#### Problem to solve:
Retype, word for word, the line holding "Task: Click the BPBD orange circular logo" and each line after it down to the end of the data; pictures are not copied.

*** Opening of Supplied material ***

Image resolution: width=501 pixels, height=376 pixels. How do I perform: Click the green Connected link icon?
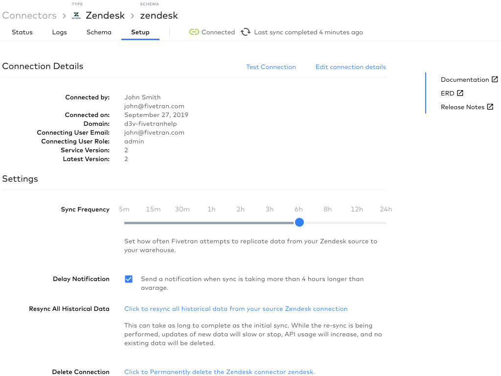(194, 32)
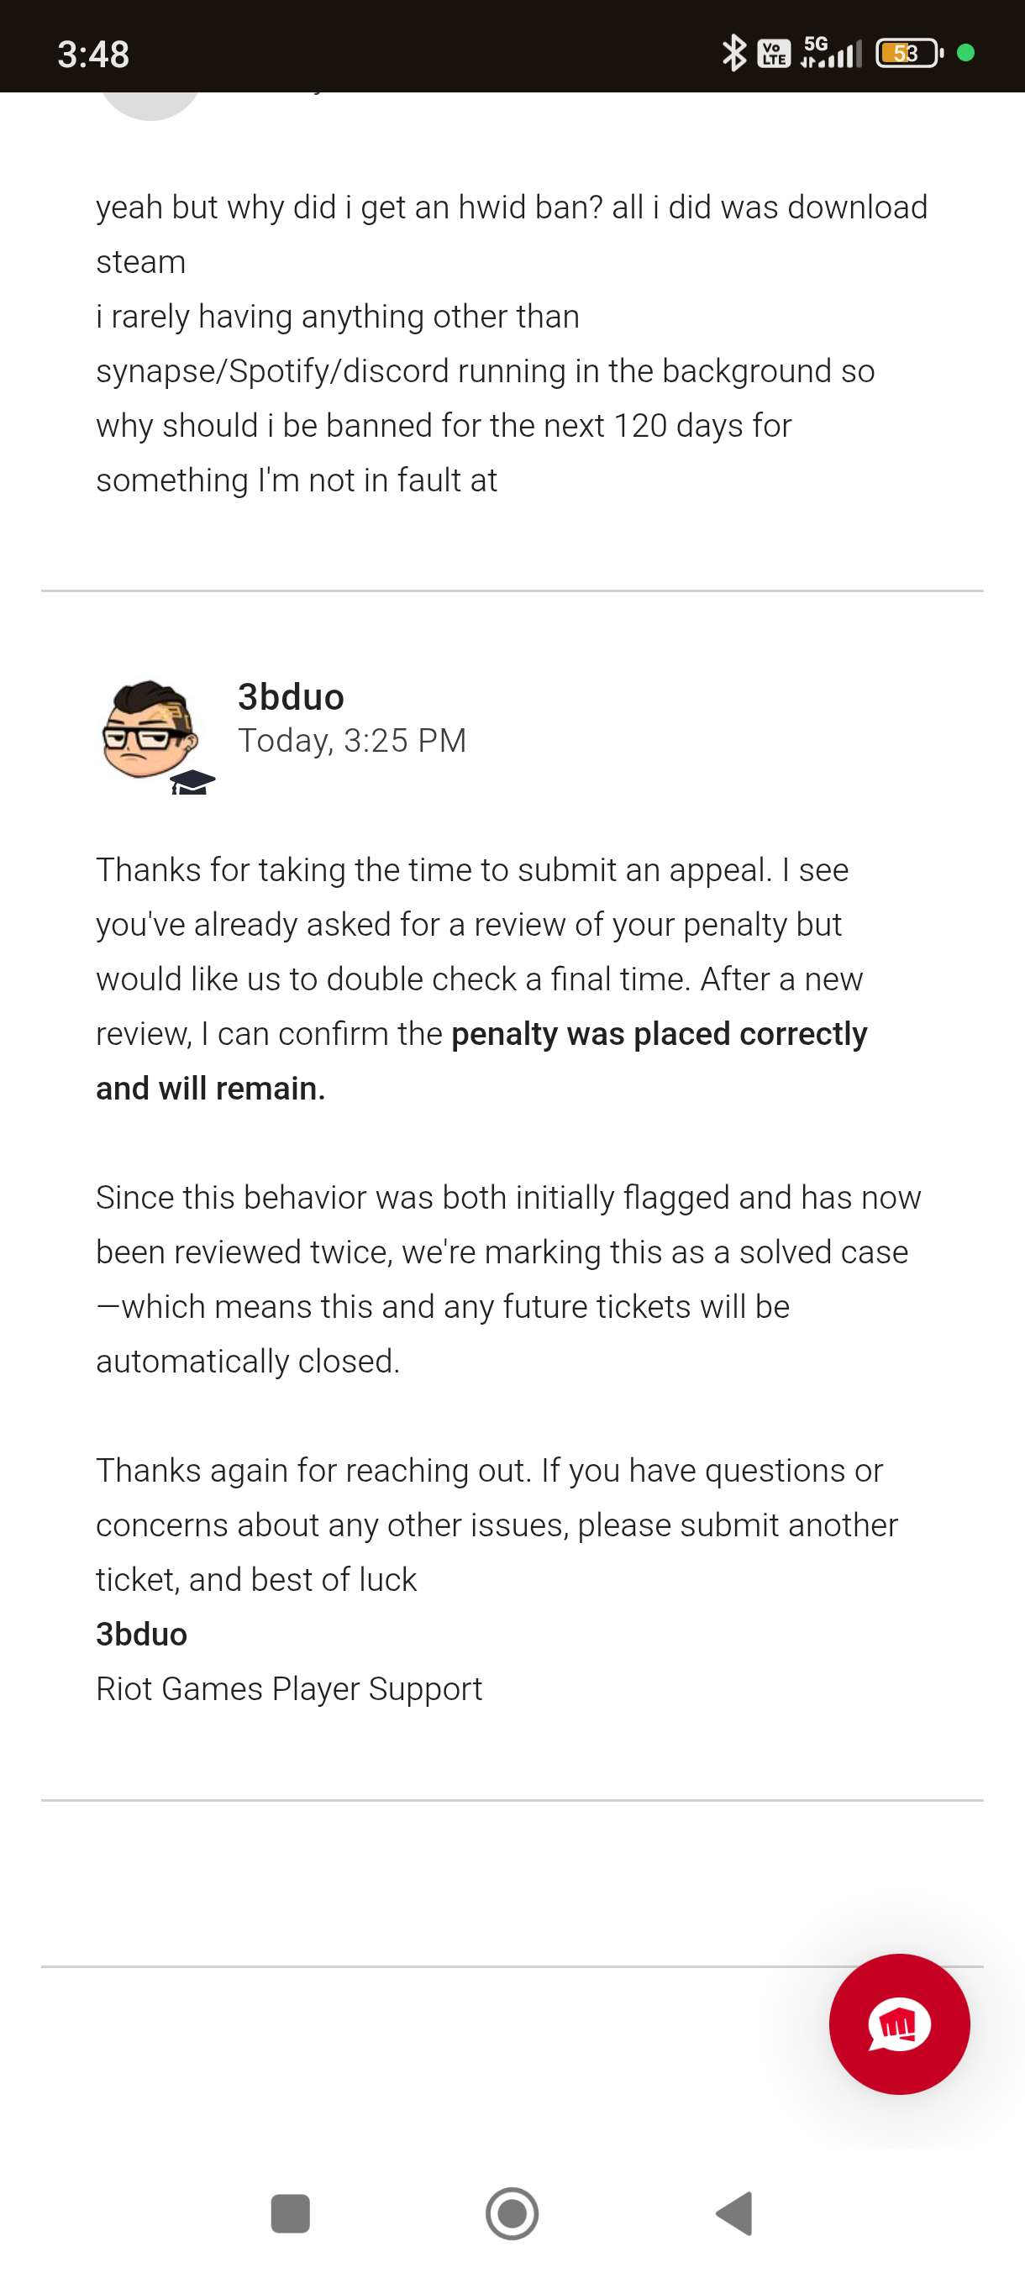Open recent apps with the square button
1025x2278 pixels.
pos(290,2213)

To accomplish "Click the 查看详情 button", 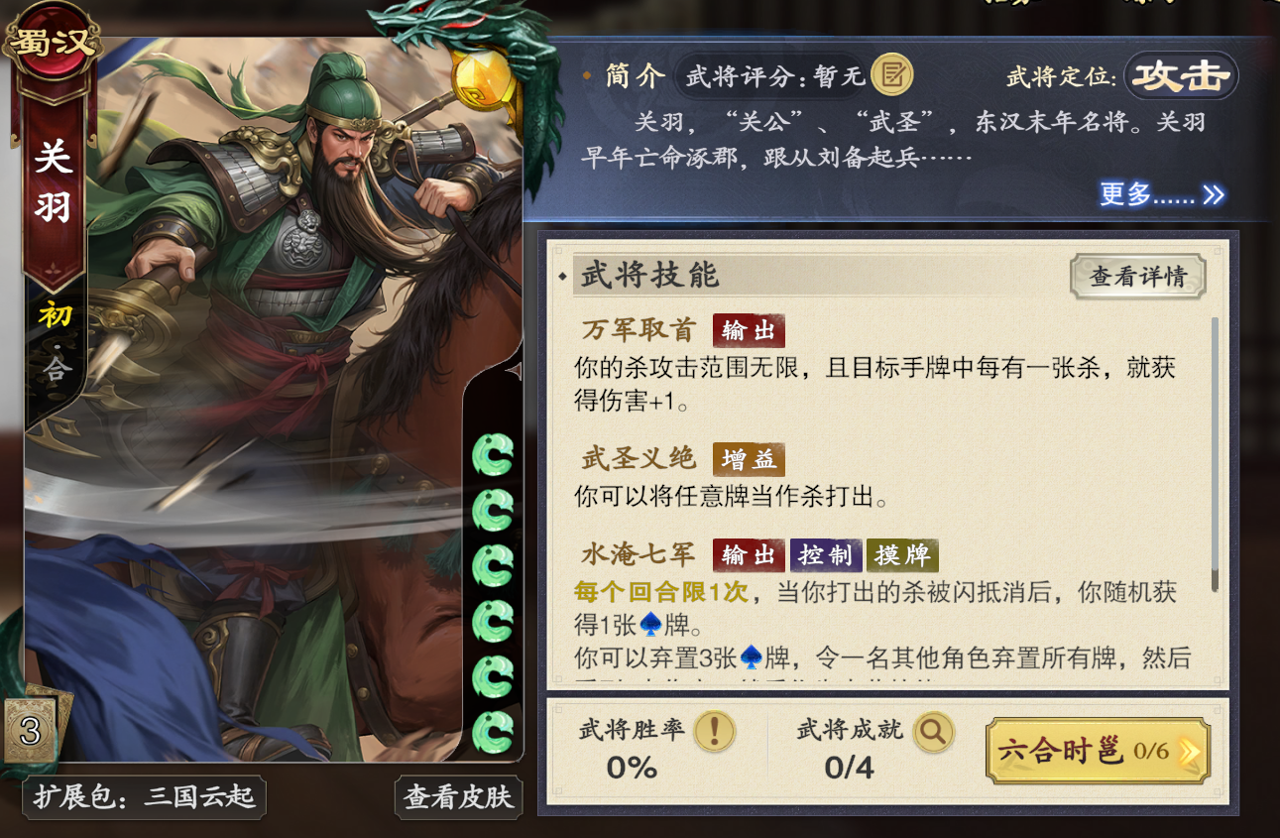I will coord(1138,277).
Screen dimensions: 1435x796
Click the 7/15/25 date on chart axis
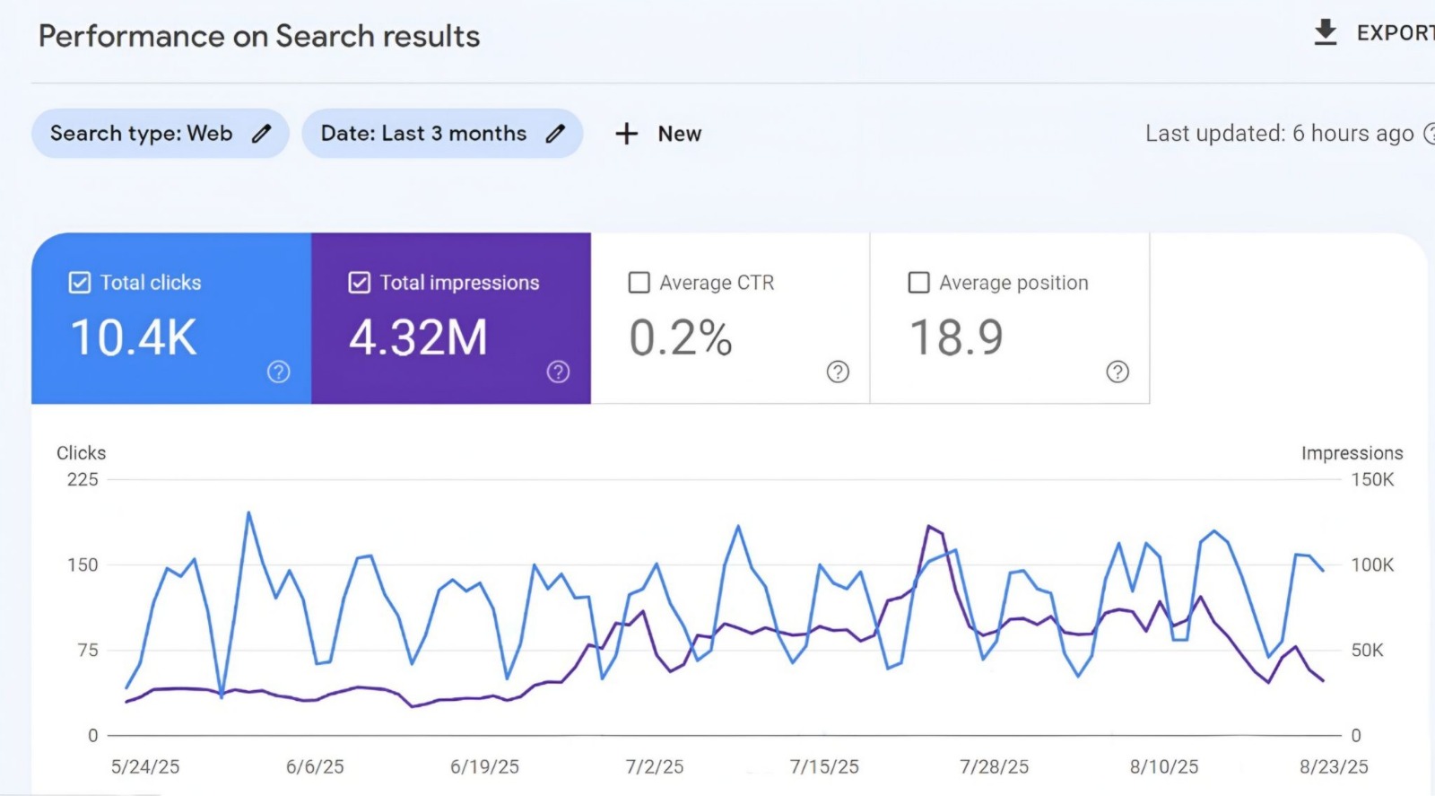coord(824,766)
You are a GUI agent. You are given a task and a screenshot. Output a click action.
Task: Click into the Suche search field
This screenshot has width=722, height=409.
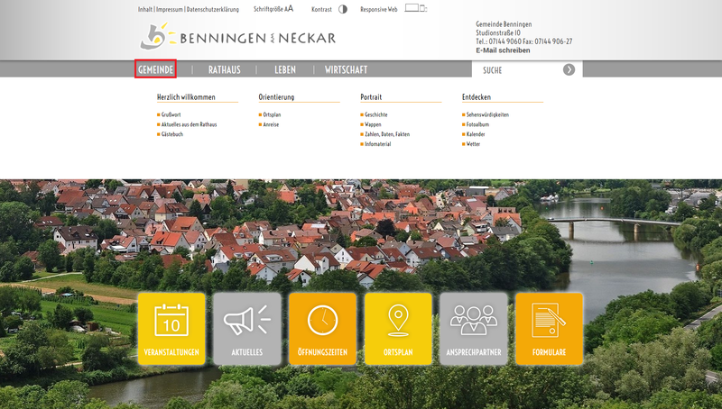point(514,69)
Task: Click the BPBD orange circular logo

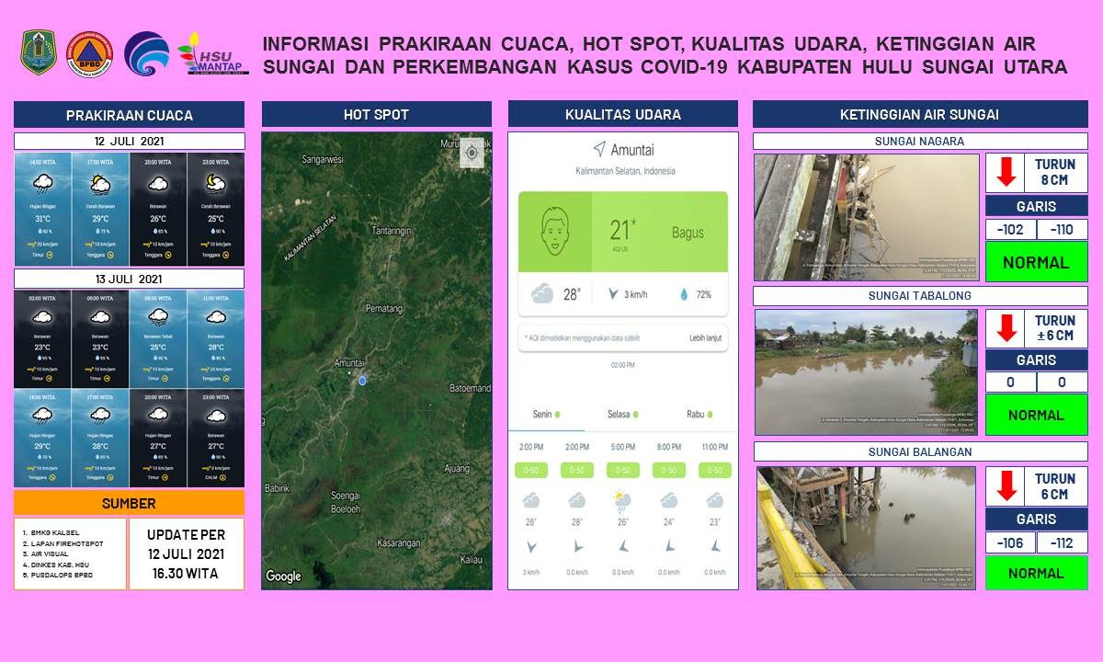Action: coord(90,53)
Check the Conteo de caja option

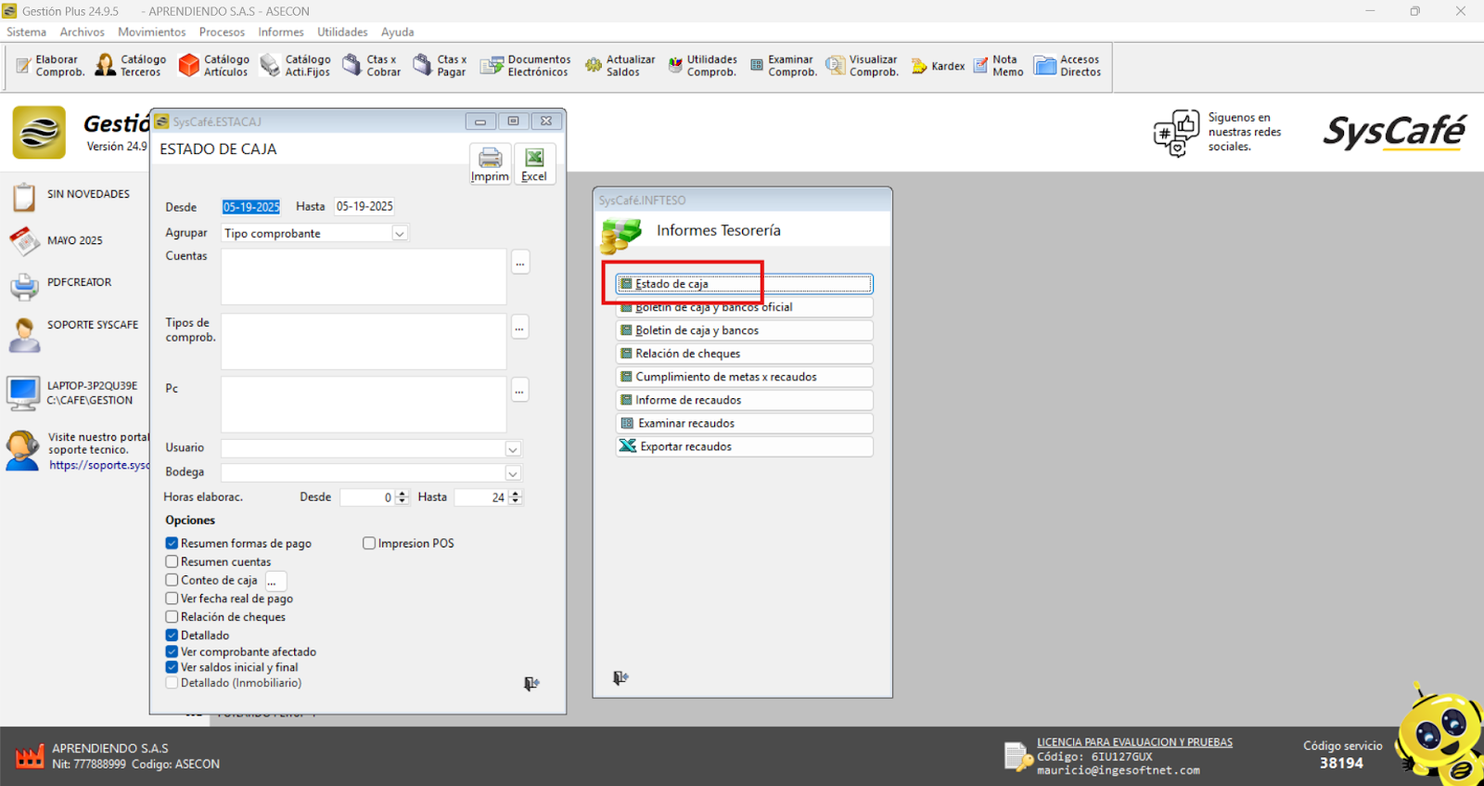(172, 580)
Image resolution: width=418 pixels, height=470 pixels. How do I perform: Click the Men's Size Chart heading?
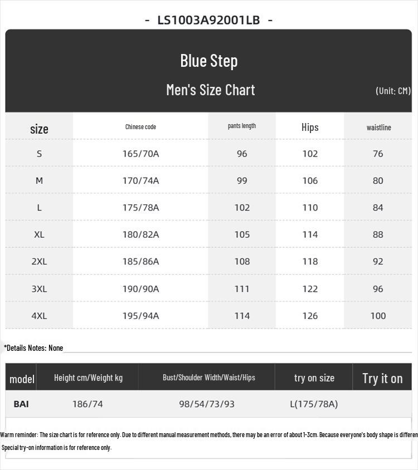pos(210,90)
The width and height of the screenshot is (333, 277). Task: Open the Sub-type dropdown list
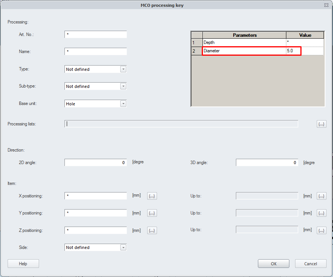[x=123, y=86]
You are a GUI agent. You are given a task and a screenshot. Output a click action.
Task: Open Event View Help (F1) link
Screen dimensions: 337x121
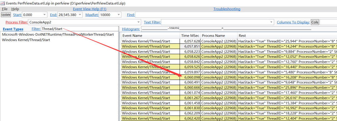coord(90,9)
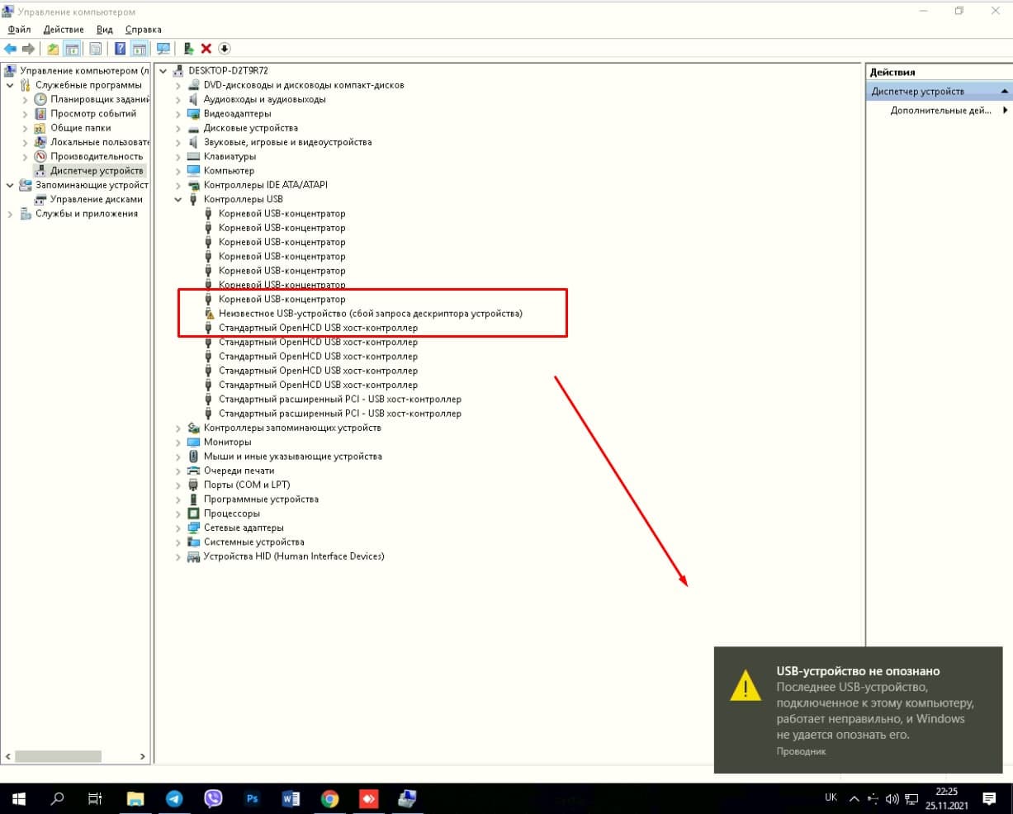
Task: Click the USB-устройство не опознано notification
Action: pyautogui.click(x=859, y=710)
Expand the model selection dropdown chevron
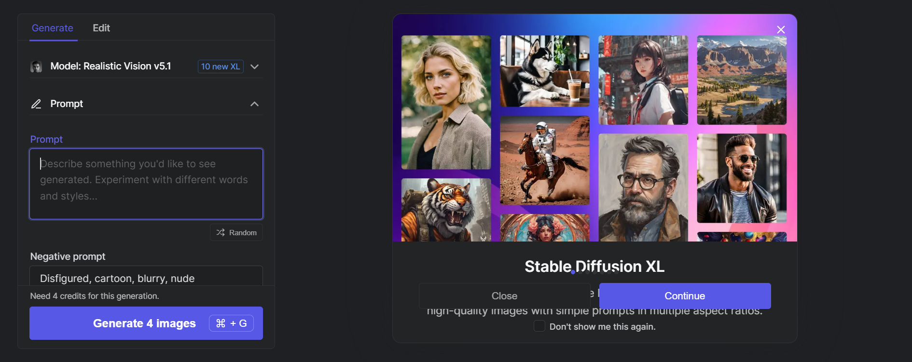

*** Close of Supplied material ***

#### Solution to this problem:
Task: Click the BPBD orange circular logo

Action: coord(90,53)
Check the Conteo de caja option

(172, 580)
Image resolution: width=418 pixels, height=470 pixels. How do I perform: Click the Men's Size Chart heading?
pos(210,90)
The width and height of the screenshot is (333, 277). Task: Open the Sub-type dropdown list
[x=123, y=86]
You are a GUI agent. You are given a task and a screenshot. Output a click action.
Task: Open Event View Help (F1) link
Screen dimensions: 337x121
coord(90,9)
Task: Click the USB-устройство не опознано notification
Action: pyautogui.click(x=859, y=710)
Expand the model selection dropdown chevron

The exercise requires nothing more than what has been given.